**Records**
◆ ◆ ◆ ◆ ◆ ◆ ◆
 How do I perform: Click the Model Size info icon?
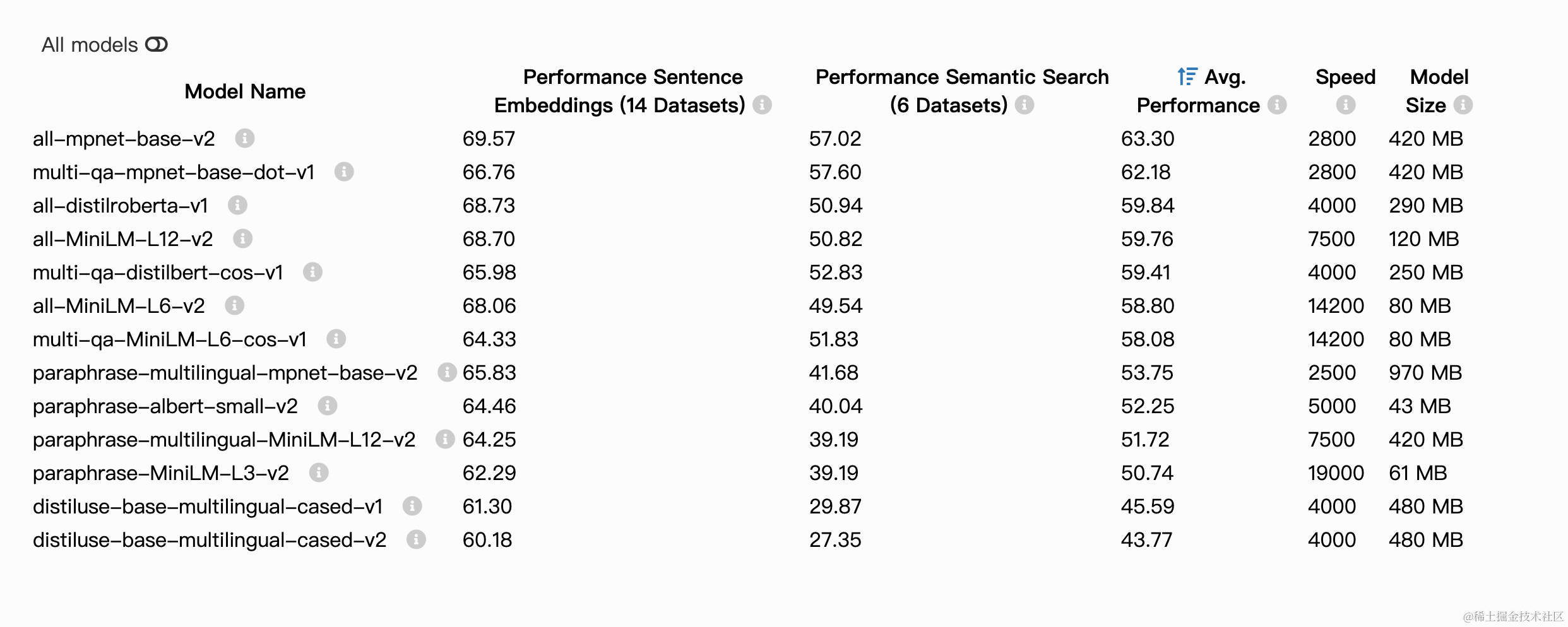(1463, 105)
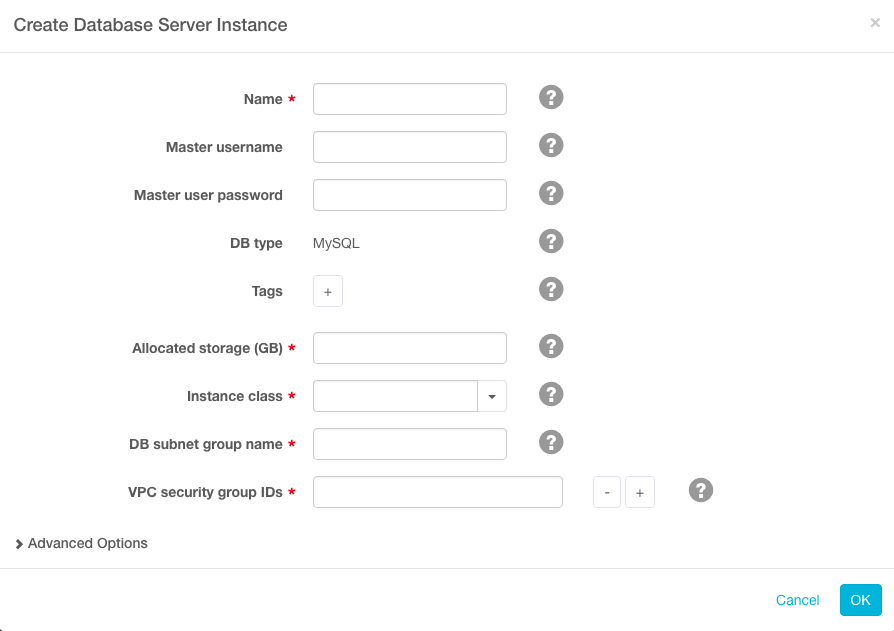Close the Create Database Server Instance dialog

pos(875,23)
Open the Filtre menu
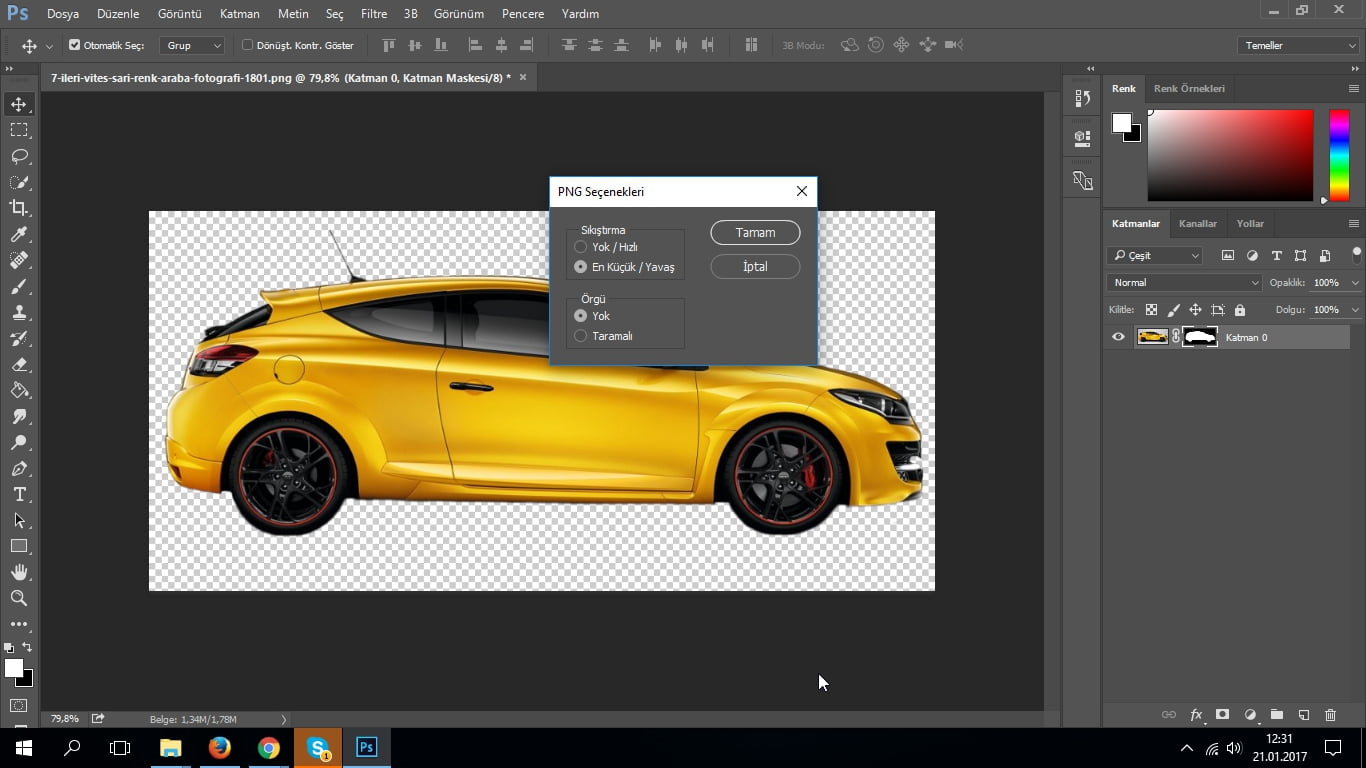Screen dimensions: 1366x768 373,14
◆ ◆ ◆ ◆ ◆ ◆ ◆
**Aim of the exercise**
Copy out all of the data word for word. Do not carry over any picture.

**Solution for this task**
 How do I perform: Click the Model Size info icon?
(1463, 105)
Close the Create Database Server Instance dialog

pos(875,23)
Open the Filtre menu
Screen dimensions: 1366x768 373,14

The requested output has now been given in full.